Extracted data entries
-----
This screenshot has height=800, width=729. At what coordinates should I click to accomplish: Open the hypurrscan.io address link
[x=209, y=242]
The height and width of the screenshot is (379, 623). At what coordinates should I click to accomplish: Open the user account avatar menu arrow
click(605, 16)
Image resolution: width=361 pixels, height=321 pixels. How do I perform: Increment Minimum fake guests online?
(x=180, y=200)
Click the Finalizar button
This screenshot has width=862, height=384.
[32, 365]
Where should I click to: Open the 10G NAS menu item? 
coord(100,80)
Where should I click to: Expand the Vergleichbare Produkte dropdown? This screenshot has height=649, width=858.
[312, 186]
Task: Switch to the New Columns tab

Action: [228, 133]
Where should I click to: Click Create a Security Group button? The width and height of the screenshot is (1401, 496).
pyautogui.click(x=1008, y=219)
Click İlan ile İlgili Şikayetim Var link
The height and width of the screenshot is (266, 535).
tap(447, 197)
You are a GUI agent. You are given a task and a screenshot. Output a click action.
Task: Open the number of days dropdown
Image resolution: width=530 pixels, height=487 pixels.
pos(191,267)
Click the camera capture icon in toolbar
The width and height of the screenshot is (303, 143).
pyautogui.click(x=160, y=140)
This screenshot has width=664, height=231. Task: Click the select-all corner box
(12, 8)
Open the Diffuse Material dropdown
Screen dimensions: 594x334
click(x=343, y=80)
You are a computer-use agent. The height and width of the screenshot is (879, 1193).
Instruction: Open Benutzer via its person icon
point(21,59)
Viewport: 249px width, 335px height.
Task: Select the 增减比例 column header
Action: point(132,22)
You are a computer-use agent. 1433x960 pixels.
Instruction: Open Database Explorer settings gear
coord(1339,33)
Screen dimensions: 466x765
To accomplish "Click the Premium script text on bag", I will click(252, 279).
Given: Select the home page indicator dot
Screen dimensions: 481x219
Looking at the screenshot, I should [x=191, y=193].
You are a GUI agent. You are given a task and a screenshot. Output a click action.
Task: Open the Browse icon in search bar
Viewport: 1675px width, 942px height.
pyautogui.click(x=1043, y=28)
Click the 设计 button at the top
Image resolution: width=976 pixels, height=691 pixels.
-----
WORK REQUIRED: Reproduce verbatim the lines starting at the line containing "Task: Switch to the New Columns tab" and ending at the final line of the entries, with both ends included.

CORRECT RESULT:
Task: Switch to the New Columns tab

Action: [228, 133]
Where should I click to: Click Create a Security Group button? The width and height of the screenshot is (1401, 496).
pyautogui.click(x=1008, y=219)
Click İlan ile İlgili Şikayetim Var link
The height and width of the screenshot is (266, 535).
tap(447, 197)
You are a GUI agent. You are given a task and a screenshot. Output a click action.
Task: Open the number of days dropdown
Image resolution: width=530 pixels, height=487 pixels.
pos(191,267)
Click the camera capture icon in toolbar
The width and height of the screenshot is (303, 143).
pyautogui.click(x=160, y=140)
This screenshot has width=664, height=231. Task: Click the select-all corner box
(12, 8)
Open the Diffuse Material dropdown
Screen dimensions: 594x334
click(x=343, y=80)
You are a computer-use agent. The height and width of the screenshot is (879, 1193).
Instruction: Open Benutzer via its person icon
point(21,59)
Viewport: 249px width, 335px height.
Task: Select the 增减比例 column header
Action: point(132,22)
You are a computer-use agent. 1433x960 pixels.
Instruction: Open Database Explorer settings gear
coord(1339,33)
Screen dimensions: 466x765
To accomplish "Click the Premium script text on bag", I will click(252, 279).
Given: Select the home page indicator dot
Screen dimensions: 481x219
Looking at the screenshot, I should [x=191, y=193].
You are a GUI agent. You are given a task and a screenshot. Output a click action.
Task: Open the Browse icon in search bar
Viewport: 1675px width, 942px height.
pyautogui.click(x=1043, y=28)
Click the 设计 button at the top
Image resolution: width=976 pixels, height=691 pixels.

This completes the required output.